> _AIM OF THE TASK_
Rewrite the lines from the one containing "Click the save floppy disk icon" through the one containing "Action: coord(574,12)", putting "diskette" in place of "floppy disk" and keeping everything else the same.
----- DATA RECORDS
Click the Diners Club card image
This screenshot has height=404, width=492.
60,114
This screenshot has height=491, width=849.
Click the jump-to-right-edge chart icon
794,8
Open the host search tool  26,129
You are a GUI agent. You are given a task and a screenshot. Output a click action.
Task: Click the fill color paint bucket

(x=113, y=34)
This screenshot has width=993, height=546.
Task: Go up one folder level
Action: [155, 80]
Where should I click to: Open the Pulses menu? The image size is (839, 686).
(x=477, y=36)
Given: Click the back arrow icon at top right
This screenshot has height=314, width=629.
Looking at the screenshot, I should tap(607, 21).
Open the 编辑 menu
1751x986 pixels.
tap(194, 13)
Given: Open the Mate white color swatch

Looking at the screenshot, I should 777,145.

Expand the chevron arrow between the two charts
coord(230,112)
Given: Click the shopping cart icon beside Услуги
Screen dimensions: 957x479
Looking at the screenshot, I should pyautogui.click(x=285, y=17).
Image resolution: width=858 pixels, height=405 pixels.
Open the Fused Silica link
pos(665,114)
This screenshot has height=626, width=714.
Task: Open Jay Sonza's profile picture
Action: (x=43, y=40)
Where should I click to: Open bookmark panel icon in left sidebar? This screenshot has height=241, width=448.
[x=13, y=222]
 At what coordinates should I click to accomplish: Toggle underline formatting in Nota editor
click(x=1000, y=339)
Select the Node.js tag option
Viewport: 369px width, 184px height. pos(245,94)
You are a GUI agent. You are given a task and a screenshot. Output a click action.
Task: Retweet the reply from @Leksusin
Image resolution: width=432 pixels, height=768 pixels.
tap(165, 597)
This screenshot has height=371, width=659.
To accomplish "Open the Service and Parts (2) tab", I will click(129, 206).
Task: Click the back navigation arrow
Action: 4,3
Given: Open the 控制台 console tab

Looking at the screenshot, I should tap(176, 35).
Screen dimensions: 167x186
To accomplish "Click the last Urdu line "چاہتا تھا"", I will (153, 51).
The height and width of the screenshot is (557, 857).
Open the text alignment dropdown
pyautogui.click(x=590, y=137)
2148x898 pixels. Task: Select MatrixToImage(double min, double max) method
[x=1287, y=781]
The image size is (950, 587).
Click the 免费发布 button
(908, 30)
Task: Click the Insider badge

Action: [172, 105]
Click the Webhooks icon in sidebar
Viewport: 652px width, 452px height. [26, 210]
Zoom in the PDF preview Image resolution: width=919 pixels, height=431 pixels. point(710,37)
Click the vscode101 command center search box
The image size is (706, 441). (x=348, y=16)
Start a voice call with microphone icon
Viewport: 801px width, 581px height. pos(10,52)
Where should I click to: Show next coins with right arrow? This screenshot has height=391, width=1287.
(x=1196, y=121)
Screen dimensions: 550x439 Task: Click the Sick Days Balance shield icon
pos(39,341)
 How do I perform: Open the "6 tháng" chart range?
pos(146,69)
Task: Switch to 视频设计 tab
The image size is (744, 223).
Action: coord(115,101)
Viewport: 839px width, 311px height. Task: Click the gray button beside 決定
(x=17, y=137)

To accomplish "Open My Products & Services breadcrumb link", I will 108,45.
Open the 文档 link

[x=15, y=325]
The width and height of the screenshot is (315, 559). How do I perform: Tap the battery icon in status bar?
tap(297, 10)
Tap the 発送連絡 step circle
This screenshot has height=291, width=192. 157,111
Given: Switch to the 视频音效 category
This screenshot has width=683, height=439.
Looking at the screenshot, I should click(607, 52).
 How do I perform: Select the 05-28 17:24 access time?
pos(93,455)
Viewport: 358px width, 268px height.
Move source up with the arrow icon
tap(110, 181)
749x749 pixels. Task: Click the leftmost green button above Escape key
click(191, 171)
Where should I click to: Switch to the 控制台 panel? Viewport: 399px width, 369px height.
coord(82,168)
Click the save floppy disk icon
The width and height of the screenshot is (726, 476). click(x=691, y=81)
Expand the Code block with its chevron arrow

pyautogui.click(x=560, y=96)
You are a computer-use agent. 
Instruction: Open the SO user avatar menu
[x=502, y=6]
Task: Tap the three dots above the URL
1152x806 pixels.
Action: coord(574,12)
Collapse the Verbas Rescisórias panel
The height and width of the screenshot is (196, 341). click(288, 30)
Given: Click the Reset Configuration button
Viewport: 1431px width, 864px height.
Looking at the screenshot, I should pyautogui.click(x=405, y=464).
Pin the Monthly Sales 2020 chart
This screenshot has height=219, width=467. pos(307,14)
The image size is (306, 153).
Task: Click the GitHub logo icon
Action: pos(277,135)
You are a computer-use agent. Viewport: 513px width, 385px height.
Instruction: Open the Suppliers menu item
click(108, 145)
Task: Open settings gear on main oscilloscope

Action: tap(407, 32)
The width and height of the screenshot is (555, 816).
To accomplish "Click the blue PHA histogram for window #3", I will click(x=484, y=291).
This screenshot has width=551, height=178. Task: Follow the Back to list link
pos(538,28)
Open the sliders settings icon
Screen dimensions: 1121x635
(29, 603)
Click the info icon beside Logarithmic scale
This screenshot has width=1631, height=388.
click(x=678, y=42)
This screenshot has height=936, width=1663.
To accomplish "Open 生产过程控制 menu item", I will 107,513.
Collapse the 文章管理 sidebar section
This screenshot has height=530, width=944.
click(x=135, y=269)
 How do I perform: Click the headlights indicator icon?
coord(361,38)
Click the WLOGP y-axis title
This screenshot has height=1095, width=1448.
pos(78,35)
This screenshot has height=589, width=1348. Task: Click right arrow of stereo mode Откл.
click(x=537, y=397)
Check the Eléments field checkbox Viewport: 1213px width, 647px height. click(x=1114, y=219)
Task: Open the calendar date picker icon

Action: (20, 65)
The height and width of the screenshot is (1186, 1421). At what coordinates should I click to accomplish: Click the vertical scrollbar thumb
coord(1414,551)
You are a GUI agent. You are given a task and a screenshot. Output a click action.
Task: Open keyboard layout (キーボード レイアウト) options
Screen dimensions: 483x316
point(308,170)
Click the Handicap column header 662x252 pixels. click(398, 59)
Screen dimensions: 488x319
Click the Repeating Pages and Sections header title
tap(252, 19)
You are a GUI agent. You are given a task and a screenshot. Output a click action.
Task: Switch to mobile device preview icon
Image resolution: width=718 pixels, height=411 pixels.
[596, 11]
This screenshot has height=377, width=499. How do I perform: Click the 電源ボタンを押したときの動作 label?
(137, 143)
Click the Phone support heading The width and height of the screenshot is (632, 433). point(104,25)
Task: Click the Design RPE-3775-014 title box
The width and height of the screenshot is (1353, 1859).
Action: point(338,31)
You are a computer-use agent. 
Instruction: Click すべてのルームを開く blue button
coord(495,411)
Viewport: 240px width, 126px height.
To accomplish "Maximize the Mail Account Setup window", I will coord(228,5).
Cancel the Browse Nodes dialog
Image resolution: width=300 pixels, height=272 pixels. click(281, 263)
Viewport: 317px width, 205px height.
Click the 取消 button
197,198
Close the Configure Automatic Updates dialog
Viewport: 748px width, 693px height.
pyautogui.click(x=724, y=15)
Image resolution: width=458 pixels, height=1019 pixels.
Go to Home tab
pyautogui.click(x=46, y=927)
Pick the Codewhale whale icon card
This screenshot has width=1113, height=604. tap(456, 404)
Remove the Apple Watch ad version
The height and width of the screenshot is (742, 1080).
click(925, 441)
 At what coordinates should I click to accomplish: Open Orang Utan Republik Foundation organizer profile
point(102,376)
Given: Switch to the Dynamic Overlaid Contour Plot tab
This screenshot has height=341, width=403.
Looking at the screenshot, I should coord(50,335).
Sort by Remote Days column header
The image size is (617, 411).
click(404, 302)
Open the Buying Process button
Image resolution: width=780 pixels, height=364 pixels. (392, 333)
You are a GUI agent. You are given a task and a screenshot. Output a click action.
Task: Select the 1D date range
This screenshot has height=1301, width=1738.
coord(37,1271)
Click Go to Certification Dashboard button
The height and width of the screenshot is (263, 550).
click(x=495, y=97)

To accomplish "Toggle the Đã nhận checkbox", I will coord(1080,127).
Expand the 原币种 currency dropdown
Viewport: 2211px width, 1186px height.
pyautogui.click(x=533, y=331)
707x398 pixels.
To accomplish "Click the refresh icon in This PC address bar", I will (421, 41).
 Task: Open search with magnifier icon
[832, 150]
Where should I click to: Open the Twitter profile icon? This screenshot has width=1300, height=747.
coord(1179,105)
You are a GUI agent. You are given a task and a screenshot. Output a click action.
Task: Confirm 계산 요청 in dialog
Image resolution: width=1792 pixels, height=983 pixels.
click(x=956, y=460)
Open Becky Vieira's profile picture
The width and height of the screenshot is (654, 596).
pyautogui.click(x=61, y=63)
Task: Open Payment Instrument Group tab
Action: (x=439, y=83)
----------
> _FULL ANSWER_
Click the save diskette icon
The width and height of the screenshot is (726, 476). click(x=691, y=81)
Expand the Code block with its chevron arrow

pyautogui.click(x=560, y=96)
You are a computer-use agent. 
Instruction: Open the SO user avatar menu
[x=502, y=6]
Task: Tap the three dots above the URL
1152x806 pixels.
Action: coord(574,12)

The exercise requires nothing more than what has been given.